Ecophysiological requirements on growth and survival of the biocontrol agent Penicillium oxalicum 212 in different sterile soils

• A study of the influence of the physical environment on PO212 survival and growth.
• PO212 was able to survive and grow under different conditions in sterile soil.
• Development of models to predict the combined effects of environmental factors on PO212.
• The growth rate was positively correlated with the survival rate.
• Prediction of risk of PO212 failure to grow and survive in different sterile soils.

In order to optimize the practical application of Penicillium oxalicum strain 212 (PO212) as a biological soil treatment, and to achieve optimal biocontrol efficacy, it is essential to understand how the physical environment influences on its survival and growth. The combined effects of temperature, water potential and soil type on the survival and growth of PO212 were monitored for 30 days in microcosms.

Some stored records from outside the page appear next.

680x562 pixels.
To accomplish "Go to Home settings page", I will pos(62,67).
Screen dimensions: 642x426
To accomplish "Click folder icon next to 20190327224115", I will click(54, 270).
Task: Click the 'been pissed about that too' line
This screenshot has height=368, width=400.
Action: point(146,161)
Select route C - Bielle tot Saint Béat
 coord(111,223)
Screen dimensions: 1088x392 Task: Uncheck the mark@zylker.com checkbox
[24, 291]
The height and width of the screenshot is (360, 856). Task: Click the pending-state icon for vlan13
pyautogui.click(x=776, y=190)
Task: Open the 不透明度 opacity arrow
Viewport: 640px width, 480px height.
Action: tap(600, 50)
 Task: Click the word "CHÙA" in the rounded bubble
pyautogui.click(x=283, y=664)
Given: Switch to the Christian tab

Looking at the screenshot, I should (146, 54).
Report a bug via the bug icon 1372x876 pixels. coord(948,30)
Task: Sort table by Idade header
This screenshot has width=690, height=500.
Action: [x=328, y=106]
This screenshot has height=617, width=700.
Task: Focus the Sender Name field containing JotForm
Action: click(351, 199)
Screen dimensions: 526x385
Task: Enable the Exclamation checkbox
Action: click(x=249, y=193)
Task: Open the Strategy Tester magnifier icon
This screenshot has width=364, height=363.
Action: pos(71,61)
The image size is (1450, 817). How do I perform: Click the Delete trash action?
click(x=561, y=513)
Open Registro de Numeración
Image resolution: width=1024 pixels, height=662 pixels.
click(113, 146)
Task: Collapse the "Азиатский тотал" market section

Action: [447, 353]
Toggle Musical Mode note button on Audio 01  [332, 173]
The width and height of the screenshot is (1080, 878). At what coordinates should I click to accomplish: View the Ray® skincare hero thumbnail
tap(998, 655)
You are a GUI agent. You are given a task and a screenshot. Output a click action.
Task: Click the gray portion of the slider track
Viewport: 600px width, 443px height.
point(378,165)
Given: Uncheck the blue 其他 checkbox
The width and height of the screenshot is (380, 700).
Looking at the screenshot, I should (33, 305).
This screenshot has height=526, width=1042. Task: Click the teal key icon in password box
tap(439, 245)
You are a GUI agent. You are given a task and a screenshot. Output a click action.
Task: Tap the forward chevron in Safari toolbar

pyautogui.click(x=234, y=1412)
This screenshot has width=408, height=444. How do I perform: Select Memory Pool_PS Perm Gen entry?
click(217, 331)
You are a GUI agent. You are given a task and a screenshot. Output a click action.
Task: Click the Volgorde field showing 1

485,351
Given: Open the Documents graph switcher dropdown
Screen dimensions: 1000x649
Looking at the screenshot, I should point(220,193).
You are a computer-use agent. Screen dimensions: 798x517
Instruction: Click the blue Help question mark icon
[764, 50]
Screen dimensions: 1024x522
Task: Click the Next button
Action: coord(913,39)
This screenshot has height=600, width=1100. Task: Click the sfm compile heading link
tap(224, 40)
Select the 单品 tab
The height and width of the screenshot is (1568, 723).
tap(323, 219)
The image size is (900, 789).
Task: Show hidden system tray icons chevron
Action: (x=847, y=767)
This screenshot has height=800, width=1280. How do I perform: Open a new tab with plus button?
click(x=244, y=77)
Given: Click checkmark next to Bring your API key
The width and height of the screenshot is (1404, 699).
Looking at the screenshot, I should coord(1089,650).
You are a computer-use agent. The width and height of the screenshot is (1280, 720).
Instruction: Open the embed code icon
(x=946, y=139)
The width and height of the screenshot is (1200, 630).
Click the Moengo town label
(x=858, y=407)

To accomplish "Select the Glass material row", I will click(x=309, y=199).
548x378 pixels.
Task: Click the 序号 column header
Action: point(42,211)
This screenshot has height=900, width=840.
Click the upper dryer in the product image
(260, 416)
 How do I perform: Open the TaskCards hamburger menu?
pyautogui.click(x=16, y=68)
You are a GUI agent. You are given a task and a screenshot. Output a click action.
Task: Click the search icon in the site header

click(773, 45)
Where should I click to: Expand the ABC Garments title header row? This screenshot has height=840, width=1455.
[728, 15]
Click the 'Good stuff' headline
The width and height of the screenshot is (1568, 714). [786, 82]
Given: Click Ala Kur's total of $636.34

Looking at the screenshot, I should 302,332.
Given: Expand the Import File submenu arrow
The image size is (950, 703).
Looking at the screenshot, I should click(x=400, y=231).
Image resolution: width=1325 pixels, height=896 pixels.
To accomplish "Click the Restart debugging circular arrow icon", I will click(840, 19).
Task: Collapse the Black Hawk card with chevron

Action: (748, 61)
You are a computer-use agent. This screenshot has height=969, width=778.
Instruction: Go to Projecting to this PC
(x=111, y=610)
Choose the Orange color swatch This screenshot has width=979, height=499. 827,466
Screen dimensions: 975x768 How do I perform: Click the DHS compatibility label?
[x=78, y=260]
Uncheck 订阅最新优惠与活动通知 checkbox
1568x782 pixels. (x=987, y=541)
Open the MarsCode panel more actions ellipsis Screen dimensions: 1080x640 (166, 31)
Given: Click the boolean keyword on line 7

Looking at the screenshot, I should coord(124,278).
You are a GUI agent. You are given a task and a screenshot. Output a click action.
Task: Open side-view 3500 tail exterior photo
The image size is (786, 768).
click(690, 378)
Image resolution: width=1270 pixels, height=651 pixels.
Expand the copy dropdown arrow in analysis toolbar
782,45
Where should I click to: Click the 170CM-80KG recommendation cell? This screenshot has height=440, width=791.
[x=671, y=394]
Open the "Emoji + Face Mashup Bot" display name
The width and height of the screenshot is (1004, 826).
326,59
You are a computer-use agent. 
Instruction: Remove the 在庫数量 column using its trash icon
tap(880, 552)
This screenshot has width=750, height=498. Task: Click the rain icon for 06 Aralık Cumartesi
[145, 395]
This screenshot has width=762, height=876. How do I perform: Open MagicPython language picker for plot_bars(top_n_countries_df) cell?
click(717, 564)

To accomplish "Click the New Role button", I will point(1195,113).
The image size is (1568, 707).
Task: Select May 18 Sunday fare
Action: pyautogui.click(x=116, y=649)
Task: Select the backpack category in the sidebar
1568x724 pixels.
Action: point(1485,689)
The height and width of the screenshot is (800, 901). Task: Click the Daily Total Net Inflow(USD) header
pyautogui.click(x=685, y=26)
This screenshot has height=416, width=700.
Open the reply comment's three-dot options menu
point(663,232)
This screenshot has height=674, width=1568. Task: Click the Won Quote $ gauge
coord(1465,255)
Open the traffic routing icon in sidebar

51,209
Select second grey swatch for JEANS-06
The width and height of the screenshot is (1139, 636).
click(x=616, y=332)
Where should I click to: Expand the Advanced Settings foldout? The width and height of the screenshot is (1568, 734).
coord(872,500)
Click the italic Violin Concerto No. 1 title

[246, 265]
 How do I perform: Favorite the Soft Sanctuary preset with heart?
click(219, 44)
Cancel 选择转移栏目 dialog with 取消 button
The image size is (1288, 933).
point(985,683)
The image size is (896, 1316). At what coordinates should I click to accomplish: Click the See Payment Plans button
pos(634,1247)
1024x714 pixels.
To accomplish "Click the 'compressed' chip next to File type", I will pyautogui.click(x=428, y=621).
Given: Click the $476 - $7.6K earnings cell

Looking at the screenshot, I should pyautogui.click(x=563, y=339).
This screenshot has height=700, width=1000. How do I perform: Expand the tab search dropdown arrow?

Three levels of water potential (dry, intermediate, and wet), two temperatures (15 and 25 °C), and three soils with different physical–chemical properties were used to examine the temporal survival and growth of two PO212 conidial formulations (F1, dried conidia without additives and F2, dried conidia with additives). Traditional serial dilution (CFU) on potato dextrose agar (PDA) and quantitative real-time PCR (qPCR) were used to track the PO212 treatments in the different soils. The survival (CFU) of the F1 was greater than that of the F2. PO212 was able to grow (qPCR) and survive (CFU) at all temperatures and water potentials in the three soils tested. The highest growth and survival rate was observed under some drought stress and in more acidic soils. Regression models were developed for the combined effect of temperature, water stress and soil organic matter content related to the survival and growth of PO212 in soil microcosms. Finally, the growth rate was positively correlated with the survival rate. The results could be successfully employed as an empirical approach in the development and prediction of risk of PO212 failure to grow and survive in different environments.